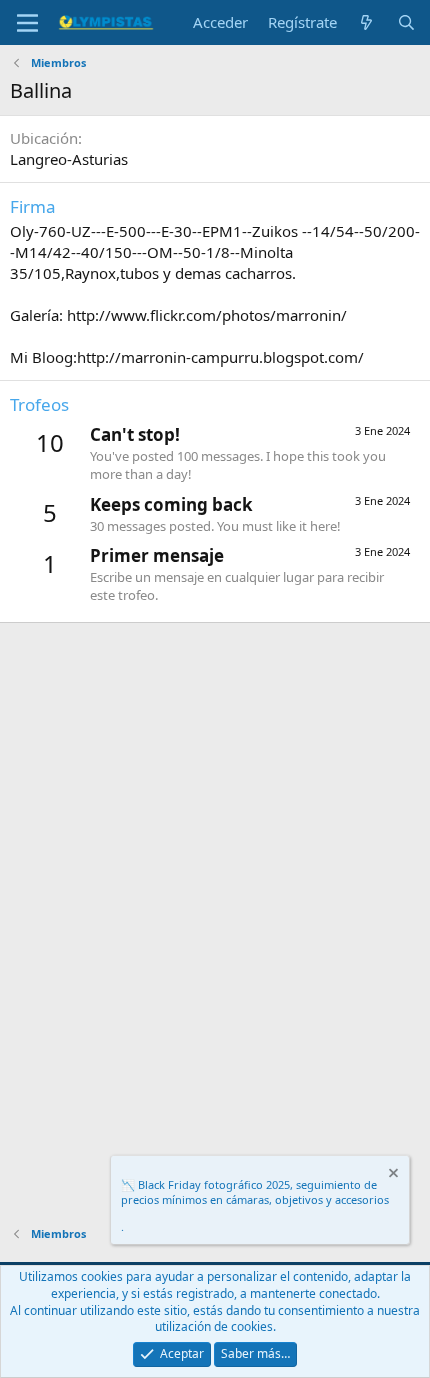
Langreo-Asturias (69, 159)
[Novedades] (366, 22)
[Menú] (27, 23)
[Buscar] (406, 22)
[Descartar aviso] (392, 1175)
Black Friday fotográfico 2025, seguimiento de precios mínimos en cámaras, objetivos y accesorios (255, 1192)
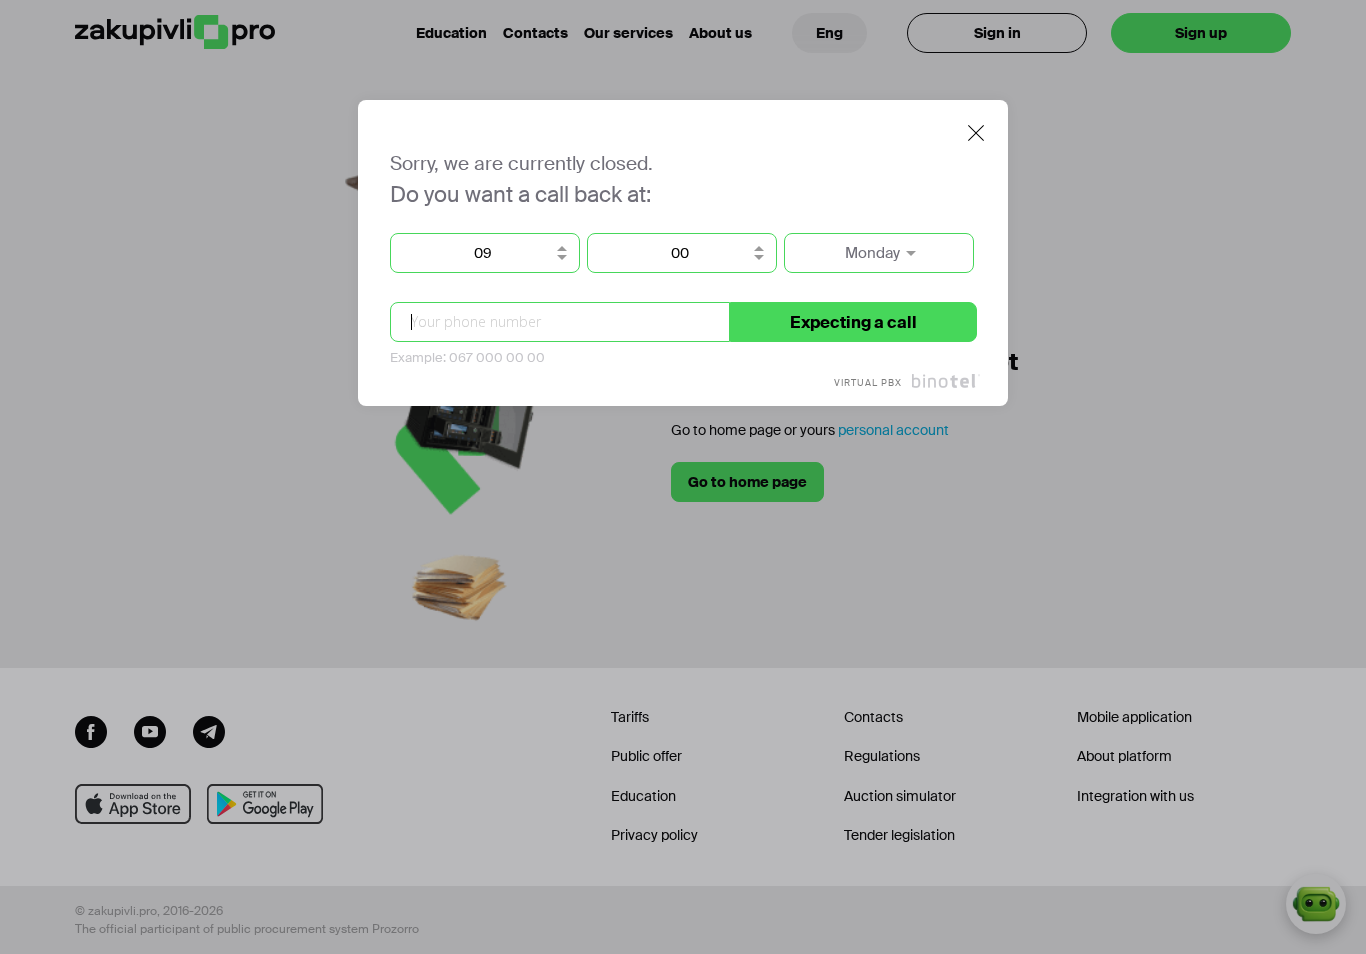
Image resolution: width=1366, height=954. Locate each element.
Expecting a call (853, 322)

YOUR ASSIGNMENT » Starting at the line that contains "Image resolution: width=1366, height=954.", retype each remaining line of the records exactly; that line and the last line are both included.

SOLUTION FOR THIS TASK »
Image resolution: width=1366, height=954. Locate each element.
Expecting a call (853, 322)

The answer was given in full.